# GEGEVEN TEKST
◆ ◆ ◆ ◆

1946 Radio rede E. Karst Jr

 

Langzamerhand verkreeg de Schoonebeeker  grondeigenaar (het zij klein of groot) hierin een ander inzicht, toen begon te blijken, dat het aantal boringen in de naaste toekomst de verwachting verre overtrof. Dit laat zich zeer goed begrijpen, hier en daar een terreintje van ¼ H.A. voor het bedrijf te moeten missen, is per saldo een bezwaar, 't welk te overbruggen valt, meer als een behoorlijk bedrag aan schadevergoeding ontvangen wordt; iets anders wordt dit, als op betrekkelijk veelal smalle plaatsjes (veelal een gevolg van verdeling tussen erfgenamen onderling) de èène boortoren na de andere verrijst en waarvoor dus de volle breedte  van het betrokken perceel moet worden beschikbaar gesteld. Zulke kleine bedrijven, waar­bij de hoeveelheid groenland in overeenstemming is met het bouwland, zijn gedoemd te gronde te gaan, omdat verstoring van het evenwicht tussen groen en bouwland het bedrijfje als zodanig geen mogelijkheid biedt de balans in evenwicht te houden.

◆ ◆ ◆ ◆

# VERSTREKTE GEGEVENS

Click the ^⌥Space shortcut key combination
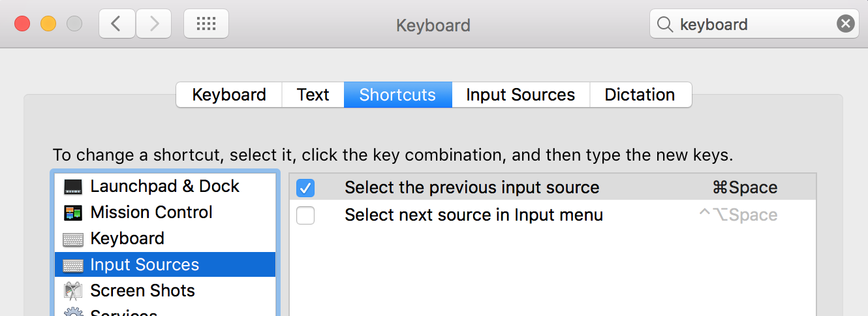Image resolution: width=868 pixels, height=316 pixels. point(738,215)

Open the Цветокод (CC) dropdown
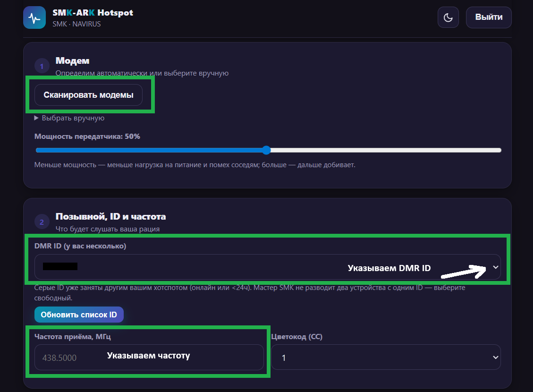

◆ ◆ ◆ ◆

# OPDRACHT
Schrijf alle verkleinwoorden op die in de tekst over de boringen in Schoonebeek staan, in de vorm waarin ze daar voorkomen. De gegevens staan los van de tekst.

# UITGEWERKTE OPLOSSING
terreintje, plaatsjes, bedrijfje